Written instruction:
Present the lines below as a Markdown table with the columns "No." and "Line", giving each line its own numbered row and omitting blank lines.
— begin —
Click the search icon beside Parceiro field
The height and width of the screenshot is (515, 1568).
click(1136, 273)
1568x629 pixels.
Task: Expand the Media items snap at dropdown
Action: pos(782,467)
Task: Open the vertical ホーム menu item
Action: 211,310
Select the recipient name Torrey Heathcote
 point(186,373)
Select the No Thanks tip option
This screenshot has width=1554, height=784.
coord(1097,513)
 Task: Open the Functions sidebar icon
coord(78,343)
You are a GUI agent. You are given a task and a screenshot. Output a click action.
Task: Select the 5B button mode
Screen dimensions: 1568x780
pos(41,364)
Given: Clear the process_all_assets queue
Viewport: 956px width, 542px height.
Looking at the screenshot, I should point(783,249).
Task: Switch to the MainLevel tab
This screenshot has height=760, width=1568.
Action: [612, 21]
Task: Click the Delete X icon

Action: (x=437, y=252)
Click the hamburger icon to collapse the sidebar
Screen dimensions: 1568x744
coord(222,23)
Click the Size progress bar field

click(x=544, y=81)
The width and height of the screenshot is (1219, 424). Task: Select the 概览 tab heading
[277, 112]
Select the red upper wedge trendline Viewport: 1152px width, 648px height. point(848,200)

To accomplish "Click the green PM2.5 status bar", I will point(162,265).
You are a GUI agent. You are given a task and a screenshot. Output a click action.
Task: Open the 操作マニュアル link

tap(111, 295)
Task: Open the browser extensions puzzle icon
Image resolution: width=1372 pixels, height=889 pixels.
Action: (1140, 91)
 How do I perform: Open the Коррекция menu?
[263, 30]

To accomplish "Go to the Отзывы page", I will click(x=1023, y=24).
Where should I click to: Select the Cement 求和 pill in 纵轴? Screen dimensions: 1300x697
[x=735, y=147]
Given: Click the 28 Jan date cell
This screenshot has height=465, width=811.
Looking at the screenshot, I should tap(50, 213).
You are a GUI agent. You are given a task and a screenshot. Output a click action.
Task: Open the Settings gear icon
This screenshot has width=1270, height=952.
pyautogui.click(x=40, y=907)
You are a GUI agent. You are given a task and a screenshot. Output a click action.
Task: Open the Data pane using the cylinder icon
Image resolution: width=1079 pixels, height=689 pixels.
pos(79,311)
— end —
Exercise response:
| No. | Line |
|---|---|
| 1 | Click the search icon beside Parceiro field |
| 2 | The height and width of the screenshot is (515, 1568). |
| 3 | click(1136, 273) |
| 4 | 1568x629 pixels. |
| 5 | Task: Expand the Media items snap at dropdown |
| 6 | Action: pos(782,467) |
| 7 | Task: Open the vertical ホーム menu item |
| 8 | Action: 211,310 |
| 9 | Select the recipient name Torrey Heathcote |
| 10 |  point(186,373) |
| 11 | Select the No Thanks tip option |
| 12 | This screenshot has width=1554, height=784. |
| 13 | coord(1097,513) |
| 14 |  Task: Open the Functions sidebar icon |
| 15 | coord(78,343) |
| 16 | You are a GUI agent. You are given a task and a screenshot. Output a click action. |
| 17 | Task: Select the 5B button mode |
| 18 | Screen dimensions: 1568x780 |
| 19 | pos(41,364) |
| 20 | Given: Clear the process_all_assets queue |
| 21 | Viewport: 956px width, 542px height. |
| 22 | Looking at the screenshot, I should point(783,249). |
| 23 | Task: Switch to the MainLevel tab |
| 24 | This screenshot has height=760, width=1568. |
| 25 | Action: [612, 21] |
| 26 | Task: Click the Delete X icon |
| 27 | Action: (x=437, y=252) |
| 28 | Click the hamburger icon to collapse the sidebar |
| 29 | Screen dimensions: 1568x744 |
| 30 | coord(222,23) |
| 31 | Click the Size progress bar field |
| 32 | click(x=544, y=81) |
| 33 | The width and height of the screenshot is (1219, 424). Task: Select the 概览 tab heading |
| 34 | [277, 112] |
| 35 | Select the red upper wedge trendline Viewport: 1152px width, 648px height. point(848,200) |
| 36 | To accomplish "Click the green PM2.5 status bar", I will point(162,265). |
| 37 | You are a GUI agent. You are given a task and a screenshot. Output a click action. |
| 38 | Task: Open the 操作マニュアル link |
| 39 | tap(111, 295) |
| 40 | Task: Open the browser extensions puzzle icon |
| 41 | Image resolution: width=1372 pixels, height=889 pixels. |
| 42 | Action: (1140, 91) |
| 43 |  How do I perform: Open the Коррекция menu? |
| 44 | [263, 30] |
| 45 | To accomplish "Go to the Отзывы page", I will click(x=1023, y=24). |
| 46 | Where should I click to: Select the Cement 求和 pill in 纵轴? Screen dimensions: 1300x697 |
| 47 | [x=735, y=147] |
| 48 | Given: Click the 28 Jan date cell |
| 49 | This screenshot has height=465, width=811. |
| 50 | Looking at the screenshot, I should tap(50, 213). |
| 51 | You are a GUI agent. You are given a task and a screenshot. Output a click action. |
| 52 | Task: Open the Settings gear icon |
| 53 | This screenshot has width=1270, height=952. |
| 54 | pyautogui.click(x=40, y=907) |
| 55 | You are a GUI agent. You are given a task and a screenshot. Output a click action. |
| 56 | Task: Open the Data pane using the cylinder icon |
| 57 | Image resolution: width=1079 pixels, height=689 pixels. |
| 58 | pos(79,311) |